* **Bloco de texto**:
O que diz a CLT sobre gordofobia?
Embora não haja menção expressa à prática de gordofobia na legislação trabalhista, a ministra ressaltou que tanto a Constituição Federal quanto a Convenção 111 da OIT (organização Internacional do Trabalho) repudiam qualquer tipo de discriminação no trabalho contra demissões arbitrárias.
Maria Helena também destacou que há precedente no TST reconhecendo a discriminação em razão do peso.
A advogada Cíntia Fernandes, especializada em direito do trabalho e sócia do escritório Mauro Menezes & Advogados, afirma que, de fato, não existe na legislação brasileira artigo específico que trate especificamente de gordofobia, mas a CLT (Consolidação das Leis do Trabalho) assegura "o direito à igualdade e não discriminação no ambiente de trabalho", assim como a Constituição.

[Itens armazenados]
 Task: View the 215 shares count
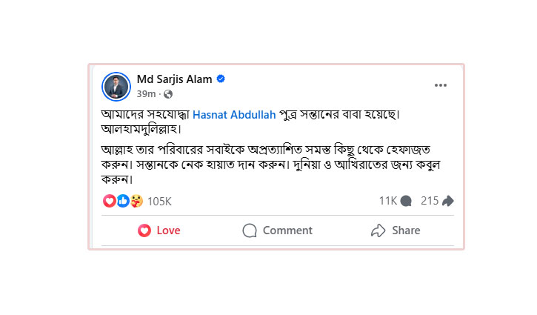(x=430, y=201)
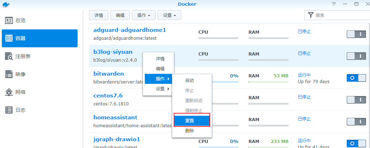View the 日志 log icon

pyautogui.click(x=9, y=110)
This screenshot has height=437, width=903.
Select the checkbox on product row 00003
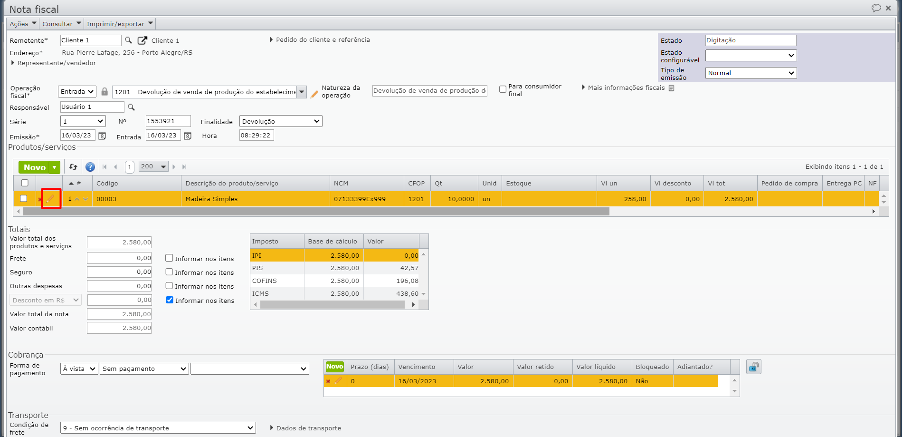pos(24,199)
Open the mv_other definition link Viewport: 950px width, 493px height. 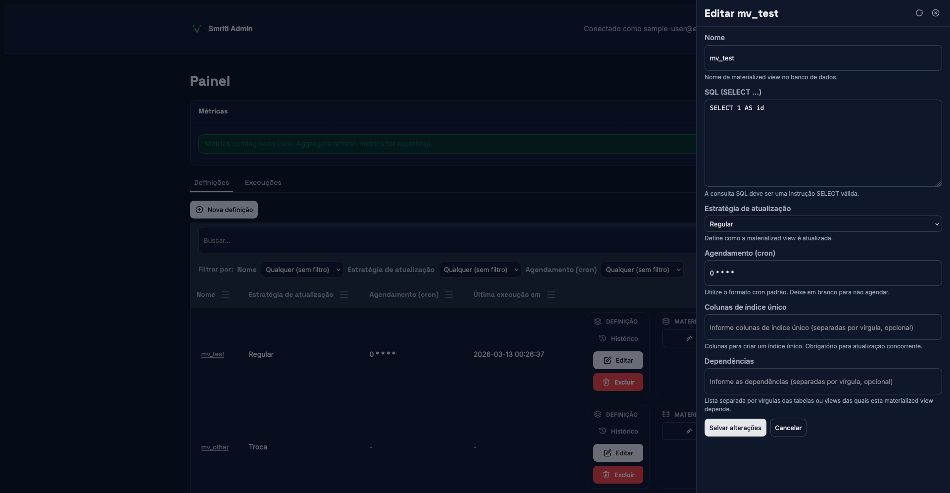tap(215, 447)
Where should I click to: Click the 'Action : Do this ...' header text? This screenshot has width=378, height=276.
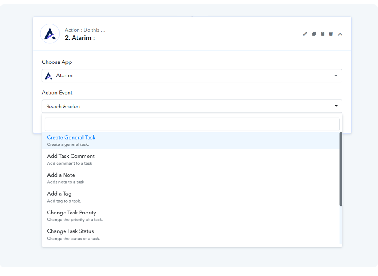(x=85, y=30)
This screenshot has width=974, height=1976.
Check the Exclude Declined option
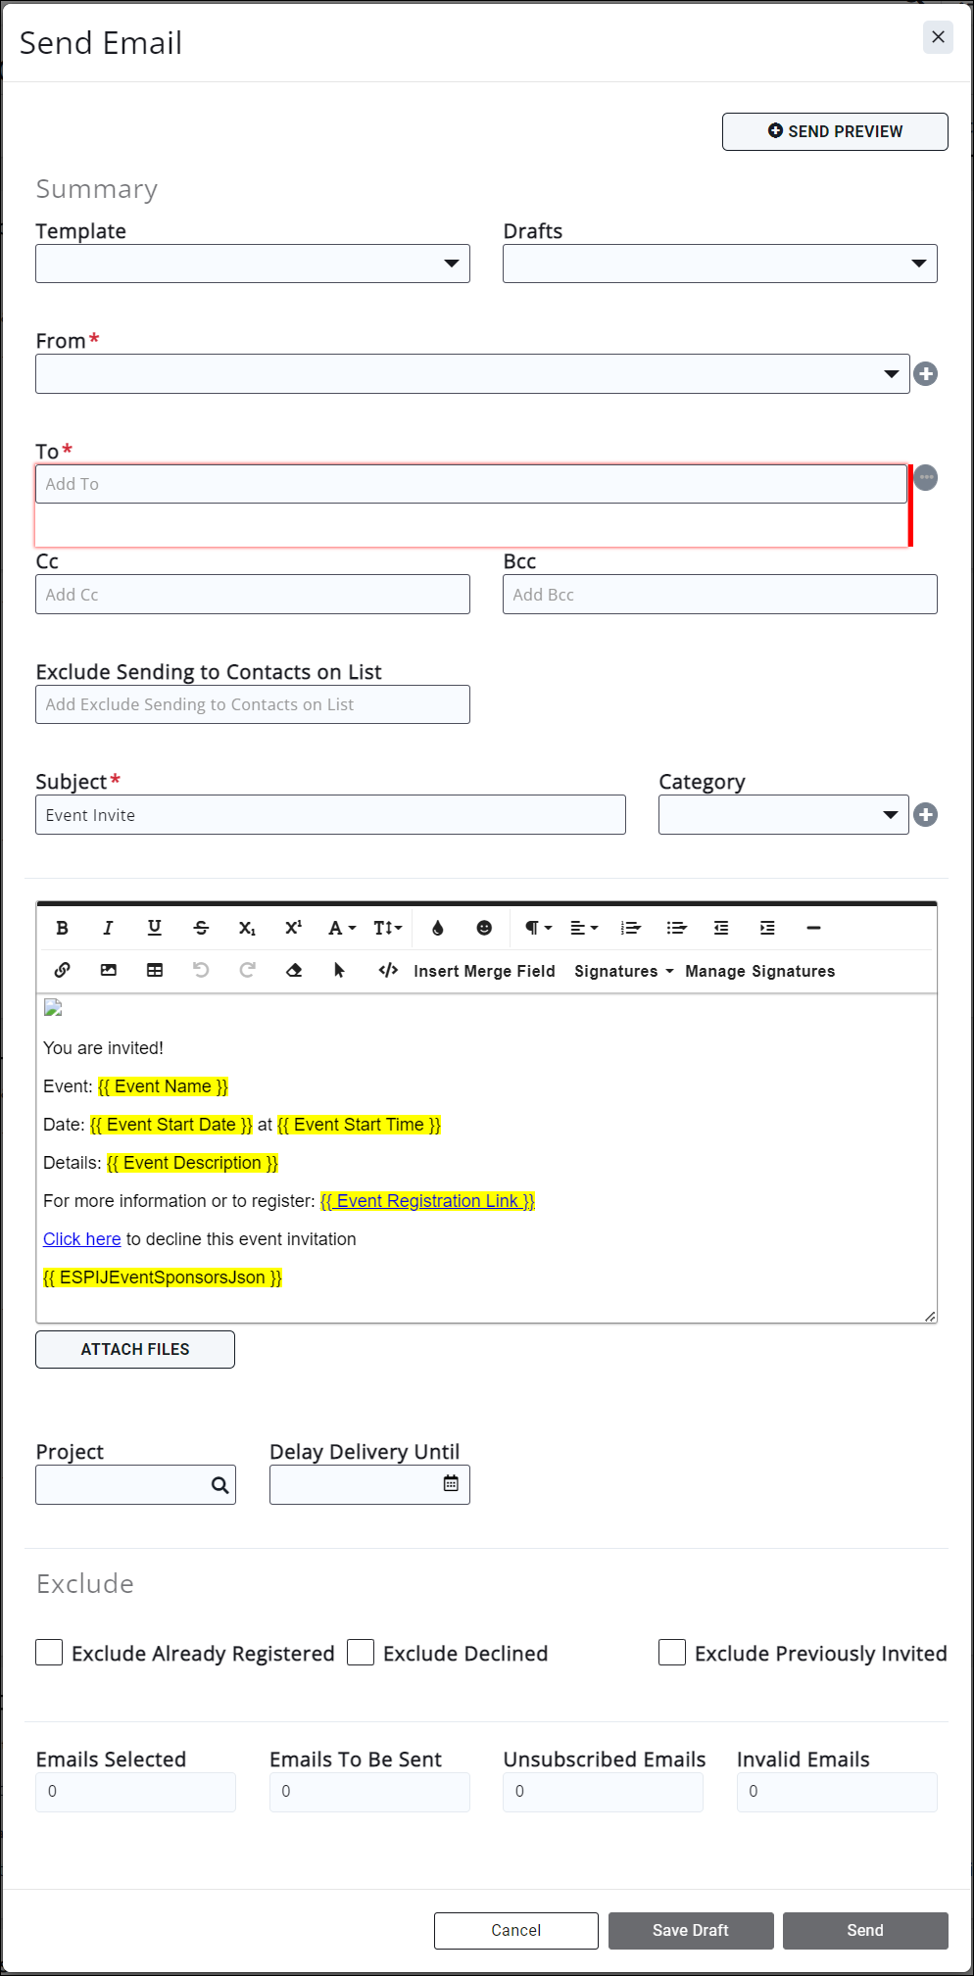pos(361,1653)
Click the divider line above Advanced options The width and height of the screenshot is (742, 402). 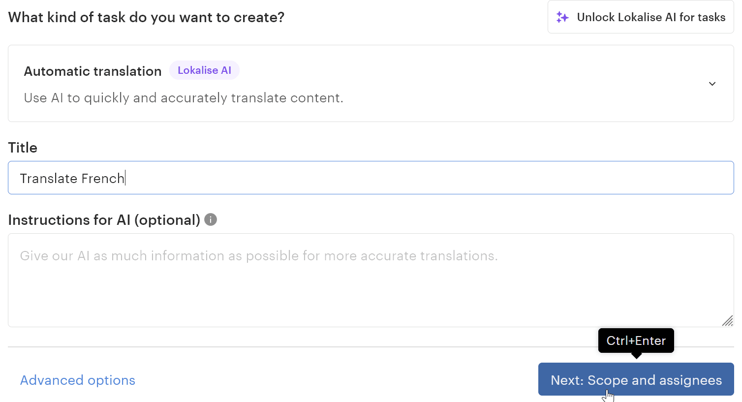[295, 347]
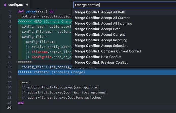Select Merge Conflict: Accept Both command
Viewport: 176px width, 113px height.
[x=124, y=29]
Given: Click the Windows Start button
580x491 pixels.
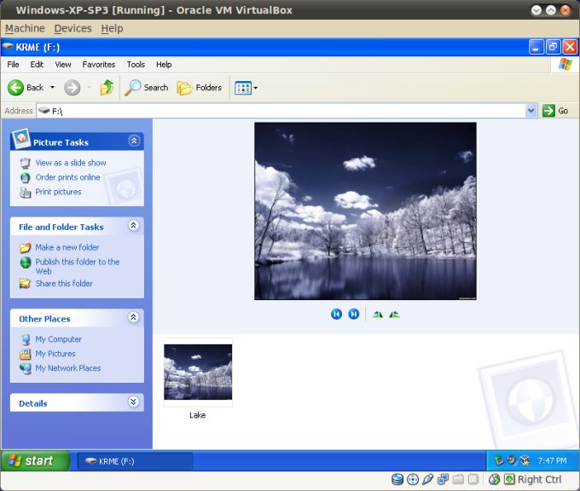Looking at the screenshot, I should point(32,461).
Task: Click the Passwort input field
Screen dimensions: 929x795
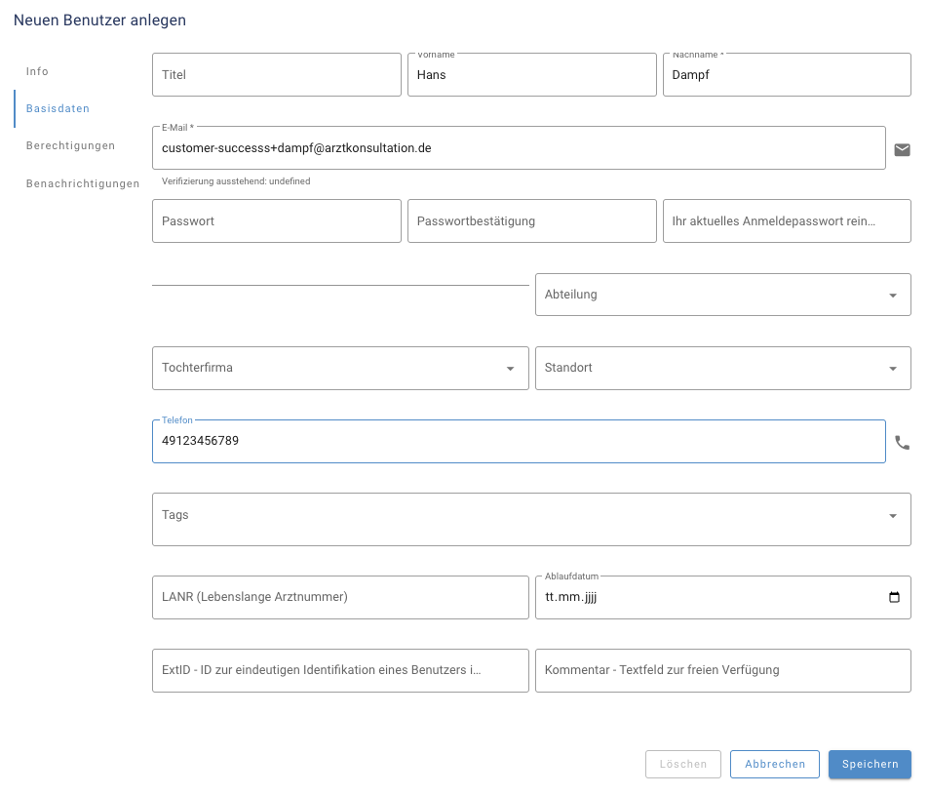Action: click(x=276, y=221)
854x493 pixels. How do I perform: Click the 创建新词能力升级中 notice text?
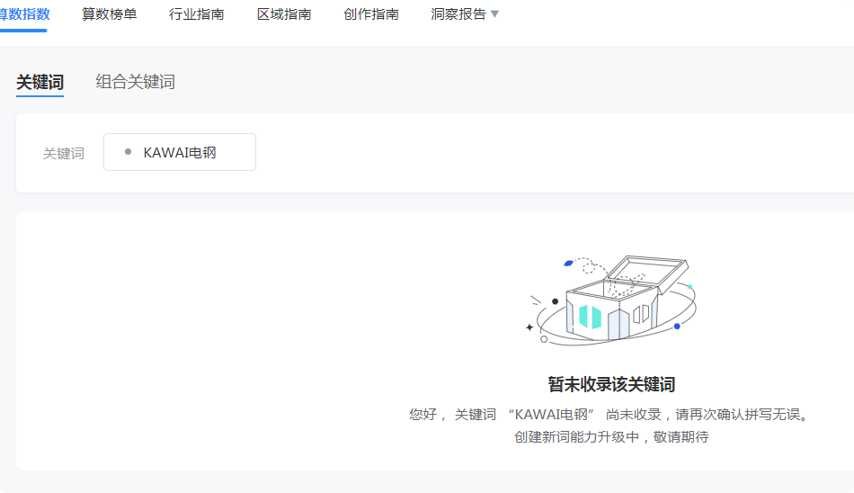pos(611,437)
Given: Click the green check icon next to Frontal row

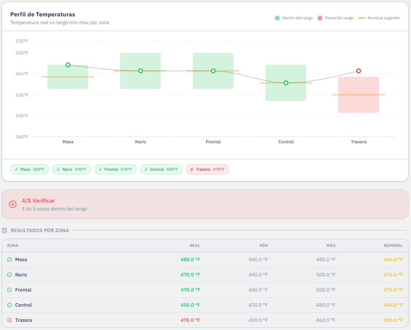Looking at the screenshot, I should (x=9, y=290).
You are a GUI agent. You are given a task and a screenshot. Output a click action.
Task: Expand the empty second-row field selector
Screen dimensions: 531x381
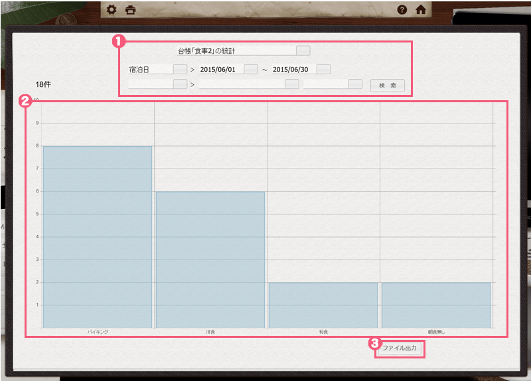(x=180, y=84)
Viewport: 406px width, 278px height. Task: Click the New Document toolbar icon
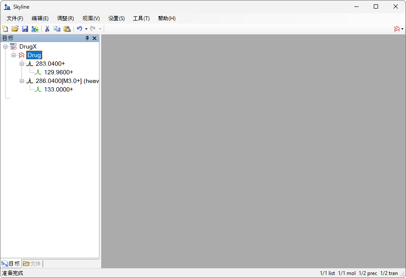click(5, 29)
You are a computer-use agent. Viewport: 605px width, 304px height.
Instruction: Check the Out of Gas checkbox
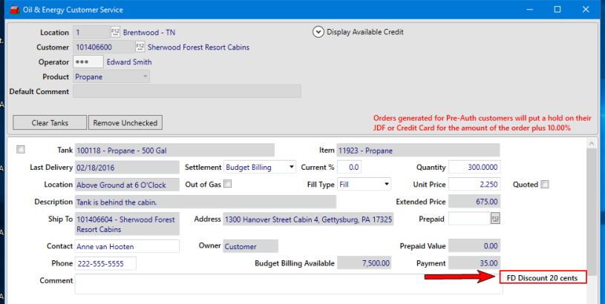(228, 184)
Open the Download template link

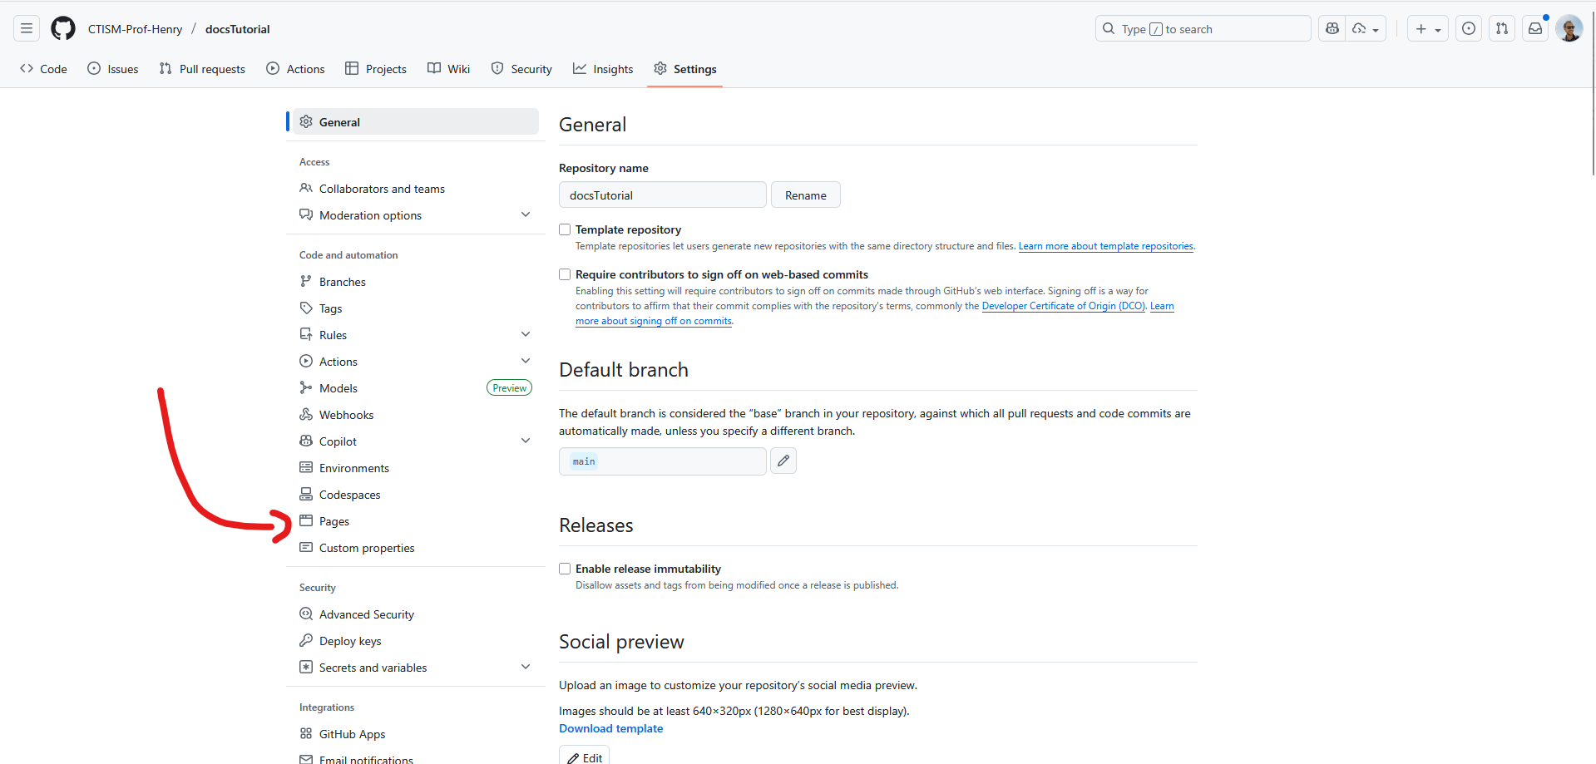tap(610, 728)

* **Tarefa breve 1**:
Reescreva o trecho do texto sobre gordofobia que começa em "O que diz a" e termina em "contra demissões arbitrárias.", trocando "legislação trabalhista" por "lei trabalhista".
* **Tarefa breve 2**:
Escreva a continuação do texto sobre gordofobia a partir do ponto em que ele termina.

* **Resposta do exercício 1**:
O que diz a CLT sobre gordofobia?
Embora não haja menção expressa à prática de gordofobia na lei trabalhista, a ministra ressaltou que tanto a Constituição Federal quanto a Convenção 111 da OIT (organização Internacional do Trabalho) repudiam qualquer tipo de discriminação no trabalho contra demissões arbitrárias.

* **Resposta do exercício 2**:
"Nesse sentido, o artigo 7º da Constituição, por exemplo, estabelece que é direito dos trabalhadores urbanos e rurais a proteção contra qualquer forma de discriminação. Já o artigo 373-A da CLT impede a adoção de qualquer prática discriminatória relacionada a salário, promoção, função, entre outros aspectos do emprego", explica.
Cíntia diz que a discriminação por gordofobia pode acarretar pagamento de danos morais. Segundo ela, para provar ter sido vítima de prática do tipo, o profissional precisa ter registros detalhados dos comportamentos discriminatórios na empresa, com datas, descrições e testemunhas.
Documentos como emails e mensagens de texto, e/ou registro em vídeos, devem ser apresentados na Justiça.
No caso julgado, Cíntia afirma que a empresa poderá recorrer dentro do próprio TST se houver alguma decisão diferente em outra turma. Além disso, caso entenda que houve alguma violação constitucional, pode ir ao STF (Supremo Tribunal Federal).
No início dos anos 2010, a Secretaria de Estado da Educação do Governo de SP causou polêmica ao dispensar professores obesos aprovados em concurso público.
Em alguns casos, nos quais ficou comprovado que, ao ser temporário do estado o profissional já era obeso e mesmo assim, havia sido contratado, a Justiça determinou a contratação. Em outros, não foi possível que o profissional assumisse o cargo.